- Required action: In the material below, find every line with "computer" and pull it out.

[Data excerpts Boundary: Start]

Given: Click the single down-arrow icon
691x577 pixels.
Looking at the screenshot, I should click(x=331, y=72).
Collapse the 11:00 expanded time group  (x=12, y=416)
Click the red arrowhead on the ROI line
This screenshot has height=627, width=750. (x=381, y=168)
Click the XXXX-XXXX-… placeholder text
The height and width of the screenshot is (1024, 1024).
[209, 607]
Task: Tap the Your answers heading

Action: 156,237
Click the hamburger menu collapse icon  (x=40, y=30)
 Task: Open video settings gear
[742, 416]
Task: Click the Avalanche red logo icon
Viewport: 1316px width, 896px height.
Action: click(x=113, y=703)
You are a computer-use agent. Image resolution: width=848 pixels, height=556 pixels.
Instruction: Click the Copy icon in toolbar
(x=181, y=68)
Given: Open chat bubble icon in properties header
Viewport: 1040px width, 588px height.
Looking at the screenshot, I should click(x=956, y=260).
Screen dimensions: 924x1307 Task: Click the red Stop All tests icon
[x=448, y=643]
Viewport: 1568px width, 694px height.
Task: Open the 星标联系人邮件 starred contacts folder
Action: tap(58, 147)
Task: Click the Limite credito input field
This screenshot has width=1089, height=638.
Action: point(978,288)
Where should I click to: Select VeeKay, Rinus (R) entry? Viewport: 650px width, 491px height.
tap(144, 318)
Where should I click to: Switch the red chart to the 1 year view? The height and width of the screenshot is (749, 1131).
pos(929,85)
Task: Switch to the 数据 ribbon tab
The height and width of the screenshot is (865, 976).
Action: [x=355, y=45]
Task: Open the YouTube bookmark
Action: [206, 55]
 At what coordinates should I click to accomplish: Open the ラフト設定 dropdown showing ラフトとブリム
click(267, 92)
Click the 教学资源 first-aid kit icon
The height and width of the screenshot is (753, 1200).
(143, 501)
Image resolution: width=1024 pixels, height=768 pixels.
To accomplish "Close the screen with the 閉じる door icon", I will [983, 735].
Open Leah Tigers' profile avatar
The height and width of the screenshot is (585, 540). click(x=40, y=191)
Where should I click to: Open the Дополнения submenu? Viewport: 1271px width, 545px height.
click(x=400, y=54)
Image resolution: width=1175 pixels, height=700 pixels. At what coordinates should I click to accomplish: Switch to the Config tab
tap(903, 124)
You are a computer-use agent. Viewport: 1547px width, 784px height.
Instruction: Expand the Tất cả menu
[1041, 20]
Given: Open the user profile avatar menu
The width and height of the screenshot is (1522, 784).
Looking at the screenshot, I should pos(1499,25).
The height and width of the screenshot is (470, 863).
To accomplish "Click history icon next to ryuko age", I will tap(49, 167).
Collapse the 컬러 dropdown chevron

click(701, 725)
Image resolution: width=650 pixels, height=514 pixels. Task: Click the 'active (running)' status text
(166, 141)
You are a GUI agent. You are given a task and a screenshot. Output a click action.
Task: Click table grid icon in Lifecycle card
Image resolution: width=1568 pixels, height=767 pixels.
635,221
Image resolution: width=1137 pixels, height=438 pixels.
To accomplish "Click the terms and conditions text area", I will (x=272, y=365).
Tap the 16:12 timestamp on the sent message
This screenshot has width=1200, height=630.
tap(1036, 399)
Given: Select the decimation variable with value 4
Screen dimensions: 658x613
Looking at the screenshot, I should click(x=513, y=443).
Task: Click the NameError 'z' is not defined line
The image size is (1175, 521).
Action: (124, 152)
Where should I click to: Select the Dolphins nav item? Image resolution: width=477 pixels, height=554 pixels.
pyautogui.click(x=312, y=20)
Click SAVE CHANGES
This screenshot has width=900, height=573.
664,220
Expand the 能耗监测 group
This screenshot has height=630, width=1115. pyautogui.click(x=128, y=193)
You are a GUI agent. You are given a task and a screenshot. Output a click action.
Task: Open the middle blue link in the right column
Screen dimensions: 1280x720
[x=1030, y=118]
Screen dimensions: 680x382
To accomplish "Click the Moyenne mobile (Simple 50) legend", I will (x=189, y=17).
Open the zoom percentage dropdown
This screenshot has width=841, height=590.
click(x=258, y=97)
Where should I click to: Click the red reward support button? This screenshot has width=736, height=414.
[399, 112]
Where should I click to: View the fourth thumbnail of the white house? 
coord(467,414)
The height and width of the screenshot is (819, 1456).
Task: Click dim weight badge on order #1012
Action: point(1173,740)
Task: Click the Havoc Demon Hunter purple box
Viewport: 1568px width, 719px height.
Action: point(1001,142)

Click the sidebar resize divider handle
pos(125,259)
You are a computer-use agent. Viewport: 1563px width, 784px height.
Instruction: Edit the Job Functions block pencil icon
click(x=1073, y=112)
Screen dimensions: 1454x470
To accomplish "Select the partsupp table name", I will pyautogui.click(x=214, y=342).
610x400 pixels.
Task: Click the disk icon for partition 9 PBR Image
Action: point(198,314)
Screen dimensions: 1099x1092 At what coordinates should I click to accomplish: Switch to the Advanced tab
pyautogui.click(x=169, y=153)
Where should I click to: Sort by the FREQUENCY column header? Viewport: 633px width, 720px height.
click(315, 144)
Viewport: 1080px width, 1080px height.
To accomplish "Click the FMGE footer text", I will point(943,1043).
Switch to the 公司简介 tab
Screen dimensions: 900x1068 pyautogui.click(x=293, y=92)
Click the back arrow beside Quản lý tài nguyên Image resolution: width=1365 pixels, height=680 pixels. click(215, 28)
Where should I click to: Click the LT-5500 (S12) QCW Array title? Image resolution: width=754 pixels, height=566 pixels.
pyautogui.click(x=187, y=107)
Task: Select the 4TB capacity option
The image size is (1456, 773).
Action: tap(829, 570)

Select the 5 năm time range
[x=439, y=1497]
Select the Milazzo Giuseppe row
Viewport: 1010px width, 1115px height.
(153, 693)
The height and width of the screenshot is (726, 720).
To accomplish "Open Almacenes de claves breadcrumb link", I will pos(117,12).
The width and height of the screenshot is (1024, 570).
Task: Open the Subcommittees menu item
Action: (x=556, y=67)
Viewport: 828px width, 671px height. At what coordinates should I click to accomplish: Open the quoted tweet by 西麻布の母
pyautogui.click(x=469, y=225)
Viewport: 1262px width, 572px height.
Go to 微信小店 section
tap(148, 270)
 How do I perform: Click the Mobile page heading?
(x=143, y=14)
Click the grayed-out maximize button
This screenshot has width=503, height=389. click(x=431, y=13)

[Data excerpts Boundary: End]

- Solution below:
You are a computer-use agent. Image resolution: width=848 pixels, height=556 pixels.
You are a computer-use agent. Viewport: 1547px width, 784px height.
You are a computer-use agent. Viewport: 1563px width, 784px height.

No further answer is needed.